GIVEN DATA:

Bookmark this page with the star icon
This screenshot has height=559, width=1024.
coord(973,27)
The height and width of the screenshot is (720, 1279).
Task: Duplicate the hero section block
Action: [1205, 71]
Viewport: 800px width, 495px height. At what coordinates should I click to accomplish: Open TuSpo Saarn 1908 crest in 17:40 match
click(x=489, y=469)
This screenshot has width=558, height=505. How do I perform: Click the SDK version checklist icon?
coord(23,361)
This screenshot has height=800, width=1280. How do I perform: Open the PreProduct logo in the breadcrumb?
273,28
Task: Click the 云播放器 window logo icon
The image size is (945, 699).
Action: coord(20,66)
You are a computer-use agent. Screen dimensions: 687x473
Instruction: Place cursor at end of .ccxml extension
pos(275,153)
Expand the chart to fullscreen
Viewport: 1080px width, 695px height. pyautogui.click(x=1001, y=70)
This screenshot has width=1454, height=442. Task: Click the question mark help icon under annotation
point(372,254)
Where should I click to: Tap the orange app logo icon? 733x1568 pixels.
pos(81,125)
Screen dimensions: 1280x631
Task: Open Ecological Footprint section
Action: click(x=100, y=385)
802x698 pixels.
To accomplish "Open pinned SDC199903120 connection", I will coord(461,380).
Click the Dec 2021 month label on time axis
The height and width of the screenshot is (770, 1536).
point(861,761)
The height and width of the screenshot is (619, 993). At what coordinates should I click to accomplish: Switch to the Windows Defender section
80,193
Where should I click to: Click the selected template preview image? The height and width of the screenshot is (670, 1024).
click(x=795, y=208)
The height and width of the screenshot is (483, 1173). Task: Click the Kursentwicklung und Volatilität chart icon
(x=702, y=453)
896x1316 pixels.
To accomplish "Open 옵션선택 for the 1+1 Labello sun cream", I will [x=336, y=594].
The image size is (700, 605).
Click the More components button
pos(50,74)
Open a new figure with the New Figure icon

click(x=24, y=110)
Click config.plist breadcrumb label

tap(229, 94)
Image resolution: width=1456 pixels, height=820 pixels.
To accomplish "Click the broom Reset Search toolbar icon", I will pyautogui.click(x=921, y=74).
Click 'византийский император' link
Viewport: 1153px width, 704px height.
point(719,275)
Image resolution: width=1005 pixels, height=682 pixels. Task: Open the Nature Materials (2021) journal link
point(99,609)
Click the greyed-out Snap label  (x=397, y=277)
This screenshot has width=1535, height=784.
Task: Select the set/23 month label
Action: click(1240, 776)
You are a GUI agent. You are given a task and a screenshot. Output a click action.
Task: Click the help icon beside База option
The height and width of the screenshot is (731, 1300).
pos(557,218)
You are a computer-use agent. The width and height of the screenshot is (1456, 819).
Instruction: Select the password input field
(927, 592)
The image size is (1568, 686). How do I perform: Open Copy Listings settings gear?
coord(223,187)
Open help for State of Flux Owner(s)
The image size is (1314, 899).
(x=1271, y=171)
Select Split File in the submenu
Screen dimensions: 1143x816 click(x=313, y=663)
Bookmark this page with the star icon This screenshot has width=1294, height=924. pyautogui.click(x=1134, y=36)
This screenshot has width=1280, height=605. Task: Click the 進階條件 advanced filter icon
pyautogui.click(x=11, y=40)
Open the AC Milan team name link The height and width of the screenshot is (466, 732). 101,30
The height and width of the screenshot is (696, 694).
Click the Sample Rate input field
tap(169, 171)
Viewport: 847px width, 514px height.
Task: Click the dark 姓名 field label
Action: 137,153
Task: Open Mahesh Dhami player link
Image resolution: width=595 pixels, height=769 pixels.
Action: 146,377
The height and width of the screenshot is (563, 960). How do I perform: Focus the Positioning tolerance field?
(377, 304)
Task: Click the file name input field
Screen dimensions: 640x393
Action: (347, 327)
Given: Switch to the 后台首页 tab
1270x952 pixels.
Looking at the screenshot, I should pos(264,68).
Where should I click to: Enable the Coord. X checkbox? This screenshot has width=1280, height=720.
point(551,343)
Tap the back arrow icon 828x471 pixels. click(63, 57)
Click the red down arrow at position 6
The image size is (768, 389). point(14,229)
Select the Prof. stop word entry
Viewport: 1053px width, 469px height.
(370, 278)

EXERCISE INSTRUCTIONS: Copy every line of the data above exactly.

ANSWER FOR THIS EXERCISE:
Bookmark this page with the star icon
This screenshot has height=559, width=1024.
coord(973,27)
The height and width of the screenshot is (720, 1279).
Task: Duplicate the hero section block
Action: [1205, 71]
Viewport: 800px width, 495px height. At what coordinates should I click to accomplish: Open TuSpo Saarn 1908 crest in 17:40 match
click(x=489, y=469)
This screenshot has width=558, height=505. How do I perform: Click the SDK version checklist icon?
coord(23,361)
This screenshot has height=800, width=1280. How do I perform: Open the PreProduct logo in the breadcrumb?
273,28
Task: Click the 云播放器 window logo icon
The image size is (945, 699).
Action: coord(20,66)
You are a computer-use agent. Screen dimensions: 687x473
Instruction: Place cursor at end of .ccxml extension
pos(275,153)
Expand the chart to fullscreen
Viewport: 1080px width, 695px height. pyautogui.click(x=1001, y=70)
This screenshot has width=1454, height=442. Task: Click the question mark help icon under annotation
point(372,254)
Where should I click to: Tap the orange app logo icon? 733x1568 pixels.
pos(81,125)
Screen dimensions: 1280x631
Task: Open Ecological Footprint section
Action: click(x=100, y=385)
802x698 pixels.
To accomplish "Open pinned SDC199903120 connection", I will coord(461,380).
Click the Dec 2021 month label on time axis
The height and width of the screenshot is (770, 1536).
point(861,761)
The height and width of the screenshot is (619, 993). At what coordinates should I click to accomplish: Switch to the Windows Defender section
80,193
Where should I click to: Click the selected template preview image? The height and width of the screenshot is (670, 1024).
click(x=795, y=208)
The height and width of the screenshot is (483, 1173). Task: Click the Kursentwicklung und Volatilität chart icon
(x=702, y=453)
896x1316 pixels.
To accomplish "Open 옵션선택 for the 1+1 Labello sun cream", I will [x=336, y=594].
The image size is (700, 605).
Click the More components button
pos(50,74)
Open a new figure with the New Figure icon

click(x=24, y=110)
Click config.plist breadcrumb label

tap(229, 94)
Image resolution: width=1456 pixels, height=820 pixels.
To accomplish "Click the broom Reset Search toolbar icon", I will pyautogui.click(x=921, y=74).
Click 'византийский император' link
Viewport: 1153px width, 704px height.
point(719,275)
Image resolution: width=1005 pixels, height=682 pixels. Task: Open the Nature Materials (2021) journal link
point(99,609)
Click the greyed-out Snap label  (x=397, y=277)
This screenshot has width=1535, height=784.
Task: Select the set/23 month label
Action: click(1240, 776)
You are a GUI agent. You are given a task and a screenshot. Output a click action.
Task: Click the help icon beside База option
The height and width of the screenshot is (731, 1300).
pos(557,218)
You are a computer-use agent. The width and height of the screenshot is (1456, 819).
Instruction: Select the password input field
(927, 592)
The image size is (1568, 686). How do I perform: Open Copy Listings settings gear?
coord(223,187)
Open help for State of Flux Owner(s)
The image size is (1314, 899).
(x=1271, y=171)
Select Split File in the submenu
Screen dimensions: 1143x816 click(x=313, y=663)
Bookmark this page with the star icon This screenshot has width=1294, height=924. pyautogui.click(x=1134, y=36)
This screenshot has width=1280, height=605. Task: Click the 進階條件 advanced filter icon
pyautogui.click(x=11, y=40)
Open the AC Milan team name link The height and width of the screenshot is (466, 732). 101,30
The height and width of the screenshot is (696, 694).
Click the Sample Rate input field
tap(169, 171)
Viewport: 847px width, 514px height.
Task: Click the dark 姓名 field label
Action: 137,153
Task: Open Mahesh Dhami player link
Image resolution: width=595 pixels, height=769 pixels.
Action: 146,377
The height and width of the screenshot is (563, 960). How do I perform: Focus the Positioning tolerance field?
(377, 304)
Task: Click the file name input field
Screen dimensions: 640x393
Action: (347, 327)
Given: Switch to the 后台首页 tab
1270x952 pixels.
Looking at the screenshot, I should pos(264,68).
Where should I click to: Enable the Coord. X checkbox? This screenshot has width=1280, height=720.
point(551,343)
Tap the back arrow icon 828x471 pixels. click(63, 57)
Click the red down arrow at position 6
The image size is (768, 389). point(14,229)
Select the Prof. stop word entry
Viewport: 1053px width, 469px height.
(370, 278)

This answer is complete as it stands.